### PARTS OF THE EXERCISE
a) Reproduce the passage on LLZO solid electrolytes between "The solid state" and "conductivity tetragonal structure.", inclusive, replacing "dense bodies" with "dense pellets".
b) Extend the passage on LLZO solid electrolytes beyond its final sentence.

### EXTRACTED TEXT
Tuesday, 21 June 2016
Riverside Center (Hyatt Regency)
R. A. Jonson and P. J. McGinn (University of Notre Dame)
Solid state batteries offer many potential advantages over their liquid electrolyte counterparts including improved safety, wider electrochemical voltage ranges, better chemical compatibility, and the possibility for structural batteries. Among the solid Li-ion electrolyte materials, Li7La3Zr2O12 (LLZO), a garnet structured compound with a relatively high room temperature ionic conductivity (~ 2 x 10-4 S cm-1), has attracted much research interest.

The solid state method is the most common route to synthesize LLZO. Long duration sintering at temperatures of 1200 °C or greater are used to obtain dense bodies of the highly conductive cubic phase of LLZO rather than the lower conductivity tetragonal structure.

The long time and high temperature sintering can also lead to Li loss requiring the LLZO part be covered in sacrificial mother powder. Stabilization of the cubic phase can be achieved through the addition of one or more dopants including Al, Ta and Nb.

LLZO electrolytes are thus energy intensive and materially inefficient to manufacture. Production scalability of LLZO batteries depends on developing methods to reduce sintering temperatures while maintaining desirable properties. High energy ball milling (HEBM) offers a relatively simple means to reduce particle size, improve microstructural homogeneity, and reduce sintering temperatures.

### RECORDED INFORMATION
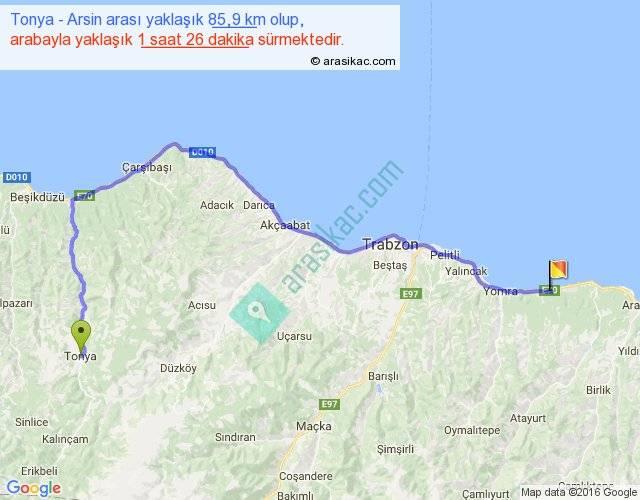Screen dimensions: 640x500
Task: Click the E97 road shield below Beştaş
Action: pyautogui.click(x=410, y=293)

### WRITTEN ANSWERS
a)
The solid state method is the most common route to synthesize LLZO. Long duration sintering at temperatures of 1200 °C or greater are used to obtain dense pellets of the highly conductive cubic phase of LLZO rather than the lower conductivity tetragonal structure.

b)
Here we report the effect of HEBM on phase stability in undoped LLZO. It is observed that HEBM is capable of causing undoped LLZO to transform from the tetragonal phase to the cubic phase at low temperatures ( <40oC). It is seen that the HEBM cubic undoped LLZO transforms back into tetragonal LLZO with heating. This transformation is not observed in HEBM (Al,Nb or Ta)-doped LLZO.

HEBM of (Al,Nb or Ta)-doped LLZO with Li3BO3 is also reported. Li3BO3 is added to promote low temperature sintering (< 900C) which greatly reduces Li losses. Li3BO3 is found to be compatible with LLZO. We observe that dopants may also be incorporated into LLZO through Li3BO3 sintering. This is demonstrated by heat treatment of HEBM undoped LLZO with Li3BO3 and Al2O3 additives. LLZO treated this way retains the cubic structure, rather than reverting to the tetragonal phase, indicating that Al has been incorporated into the lattice.